For binary outcomes:

- **Accuracy:** proportion of correctly classified instances  
- **Precision:** proportion of positive predictions that are correct
$$
Precision = \frac{TP}{TP + FP}
$$
- **Recall (Sensitivity):** proportion of actual positives detected
$$
Recall = \frac{TP}{TP + FN}
$$
- **F1 Score:** harmonic mean of precision and recall
$$
F1 = 2 \cdot \frac{Precision \cdot Recall}{Precision + Recall}
$$
- **ROC-AUC:** area under the Receiver Operating Characteristic curve


In [None]:
# Example: Evaluate a linear regression model
set.seed(123)
x <- 1:10
y <- c(2.3, 3.1, 4.2, 5.0, 6.1, 7.2, 7.9, 8.8, 9.9, 10.2)

# Fit linear model
lm_model <- lm(y ~ x)

# Predictions
y_pred <- predict(lm_model)

# Compute metrics
MSE <- mean((y - y_pred)^2)
RMSE <- sqrt(MSE)
R2 <- 1 - sum((y - y_pred)^2) / sum((y - mean(y))^2)

print(paste("RMSE:", round(RMSE, 3)))
print(paste("R-squared:", round(R2, 3)))


In [None]:
# Example: Evaluate logistic regression
set.seed(123)
actual <- c(1, 0, 1, 1, 0, 0, 1, 0, 1, 0)
pred_prob <- c(0.9, 0.1, 0.8, 0.7, 0.2, 0.3, 0.6, 0.4, 0.9, 0.2)
pred_class <- ifelse(pred_prob > 0.5, 1, 0)

# Confusion matrix
conf_matrix <- table(Predicted = pred_class, Actual = actual)
print(conf_matrix)

# Accuracy
accuracy <- sum(diag(conf_matrix)) / sum(conf_matrix)
print(paste("Accuracy:", round(accuracy, 3)))


## 📌 Comparing Models

1. **Visual comparison:**
   - Plot predicted vs actual values
   - ROC curve for classification

2. **Cross-validation:** Split data into **k folds** to test generalization

3. **Information criteria for model selection:**
   - **AIC (Akaike Information Criterion)**
   - **BIC (Bayesian Information Criterion)**
   - Lower values indicate better trade-off between fit and complexity

4. **Nested models:** Compare simpler vs complex models using **likelihood ratio tests**


In [None]:
# Fit two models
lm_model1 <- lm(y ~ x)          # simple linear
lm_model2 <- lm(y ~ x + I(x^2)) # quadratic model

# Compare AIC and BIC
AIC_model1 <- AIC(lm_model1)
AIC_model2 <- AIC(lm_model2)
BIC_model1 <- BIC(lm_model1)
BIC_model2 <- BIC(lm_model2)

print(paste("AIC Model 1:", round(AIC_model1, 2)))
print(paste("AIC Model 2:", round(AIC_model2, 2)))
print(paste("BIC Model 1:", round(BIC_model1, 2)))
print(paste("BIC Model 2:", round(BIC_model2, 2)))


# Real-World Analogy

- **Regression metrics:** Imagine predicting house prices.

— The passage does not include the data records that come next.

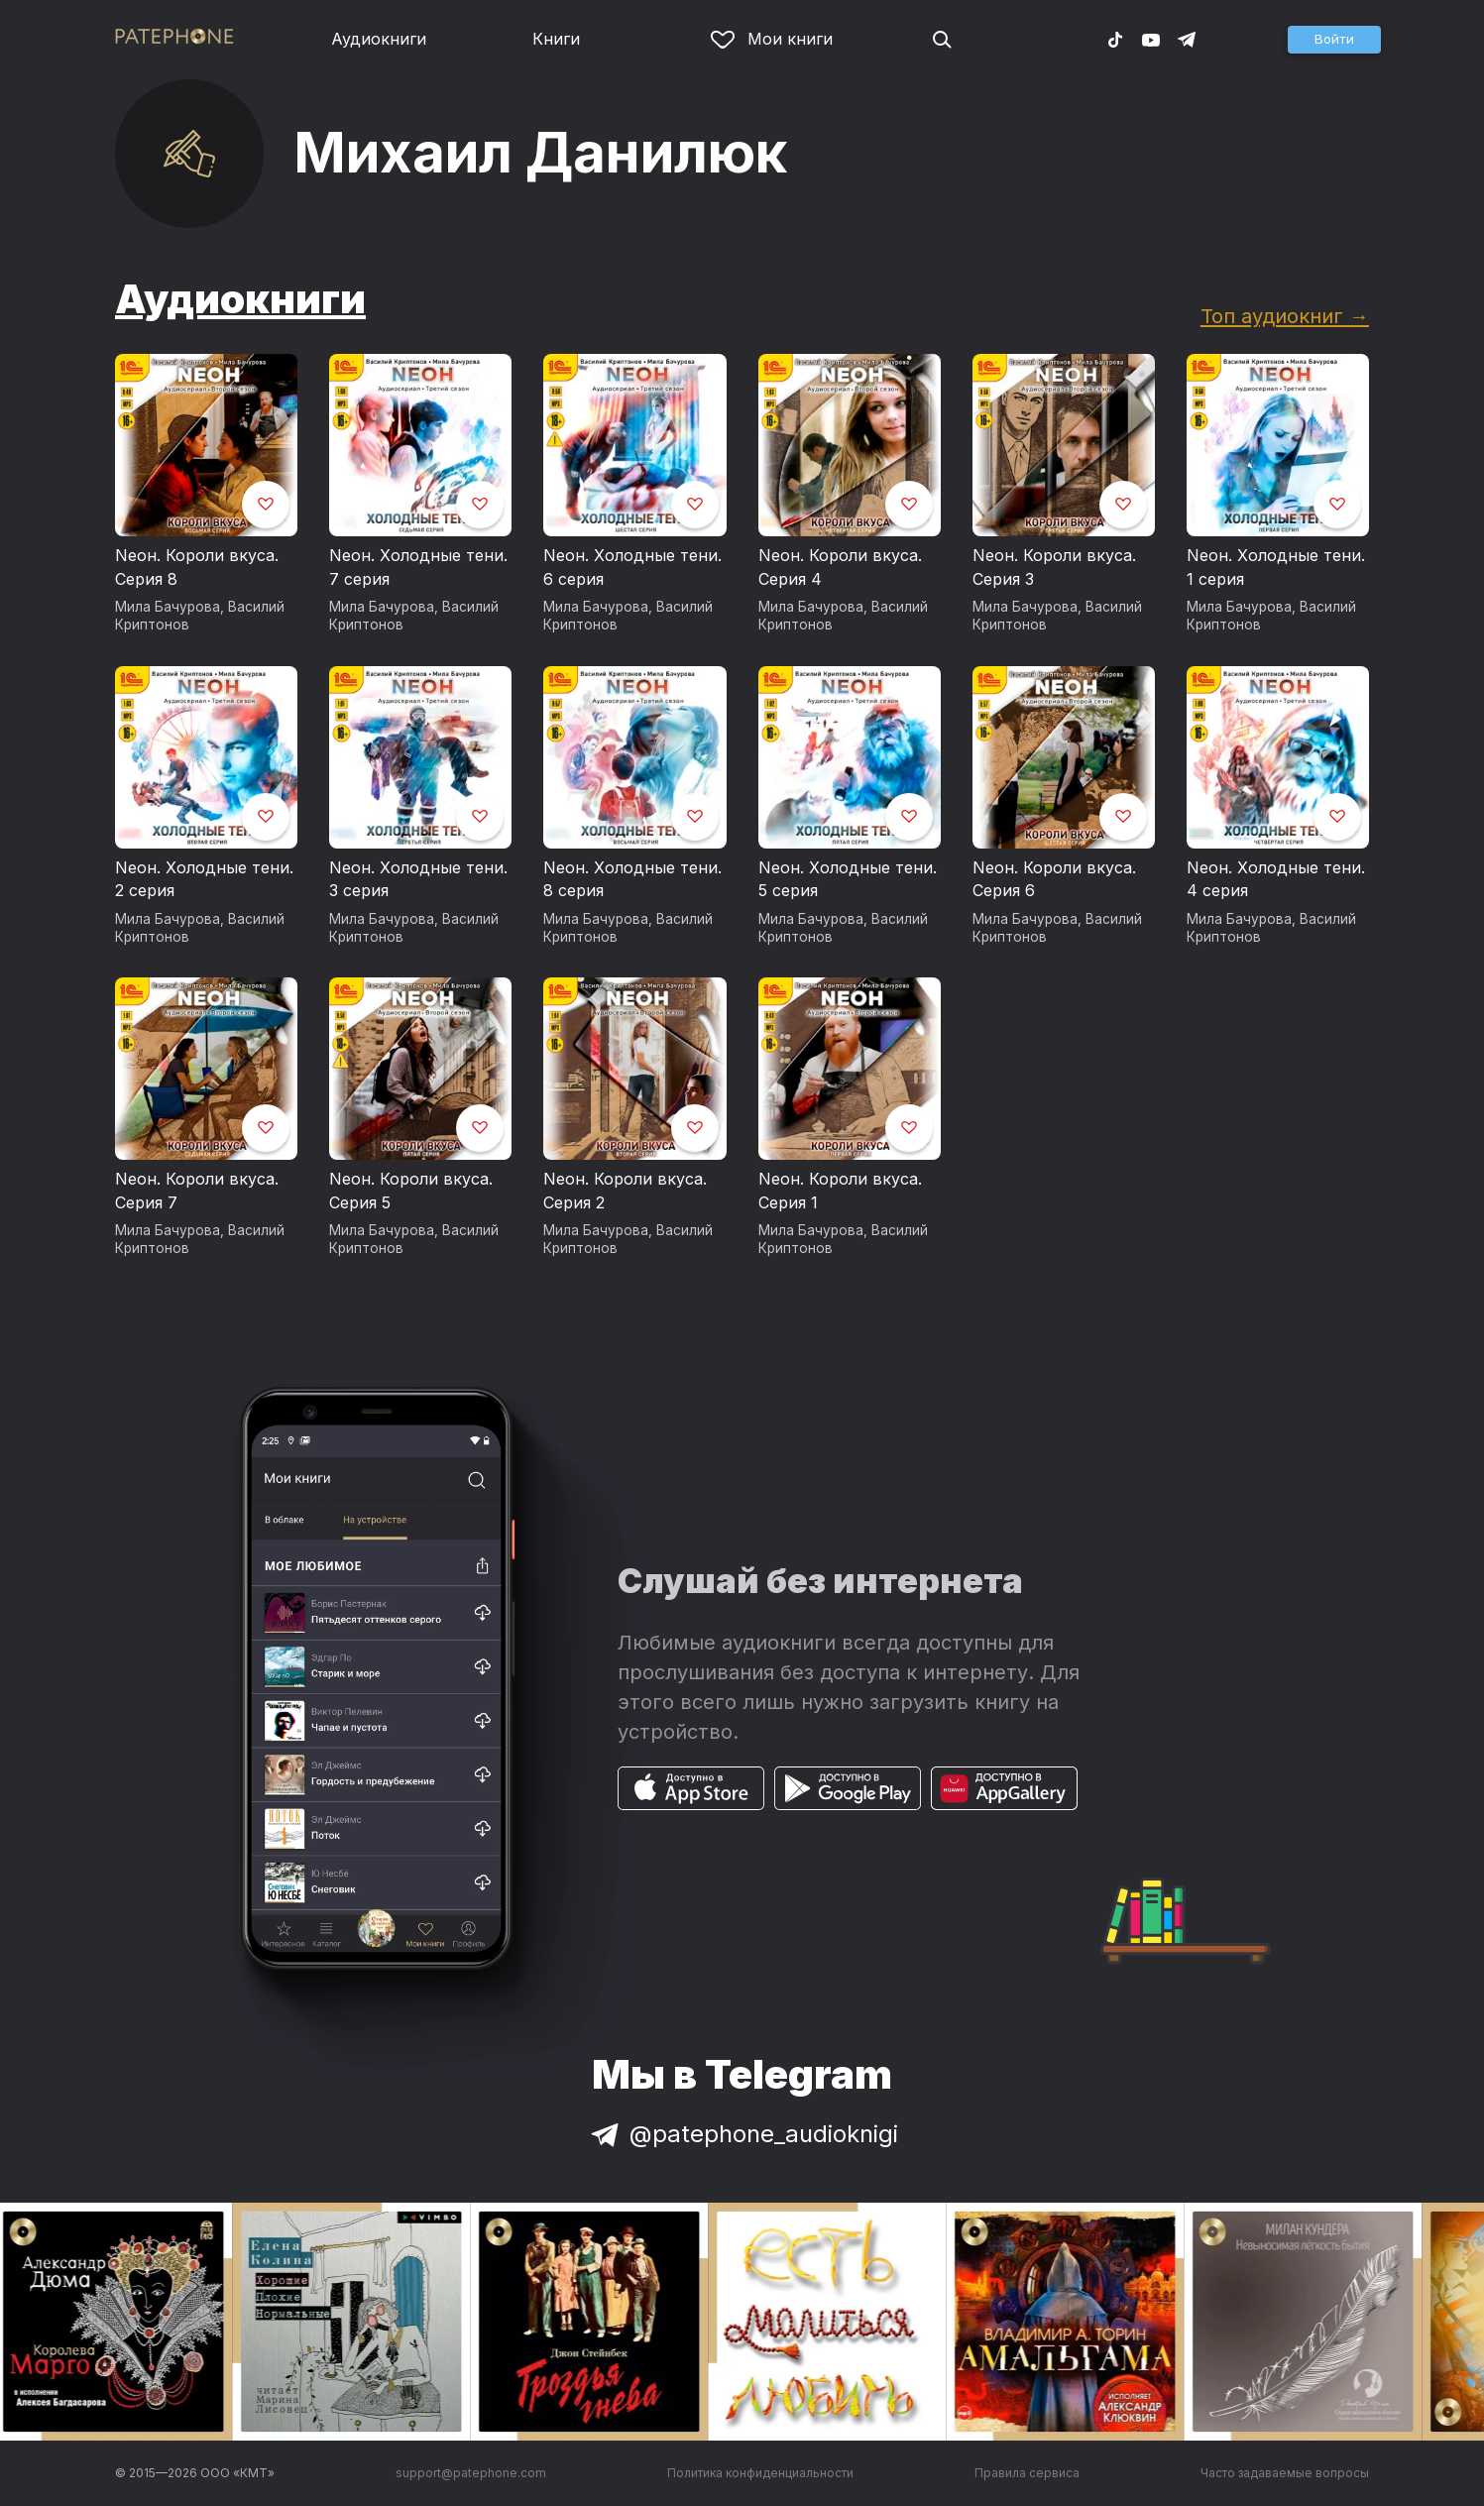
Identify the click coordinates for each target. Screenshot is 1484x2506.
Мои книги (772, 39)
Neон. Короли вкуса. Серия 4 (840, 567)
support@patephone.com (471, 2472)
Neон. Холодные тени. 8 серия (632, 879)
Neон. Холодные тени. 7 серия (418, 567)
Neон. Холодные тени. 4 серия (1276, 879)
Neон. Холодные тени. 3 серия (418, 879)
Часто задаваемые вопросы (1284, 2472)
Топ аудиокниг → (1284, 315)
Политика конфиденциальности (760, 2472)
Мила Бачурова (167, 607)
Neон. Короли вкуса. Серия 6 (1054, 879)
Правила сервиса (1027, 2472)
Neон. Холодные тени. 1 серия (1276, 567)
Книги (556, 39)
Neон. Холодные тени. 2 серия (204, 879)
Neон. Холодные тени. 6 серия (632, 567)
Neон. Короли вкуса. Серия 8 (197, 567)
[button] (1334, 40)
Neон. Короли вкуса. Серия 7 (197, 1190)
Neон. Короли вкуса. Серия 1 (840, 1190)
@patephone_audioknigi (742, 2133)
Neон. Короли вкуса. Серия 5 (411, 1190)
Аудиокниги (378, 39)
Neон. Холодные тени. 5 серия (847, 879)
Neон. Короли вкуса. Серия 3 (1054, 567)
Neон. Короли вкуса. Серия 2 (625, 1190)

RMSE tells you the average error in dollars, and R² tells you how well your model explains price variation.  
- **Classification metrics:** Predicting if an email is spam. Accuracy shows overall correctness, but F1 balances detecting spam (recall) and avoiding false alarms (precision).  
- **Model comparison:** Choosing between a simple linear model vs. a more complex polynomial model is like choosing a simple recipe vs. a fancy one — you want the best outcome without unnecessary complexity.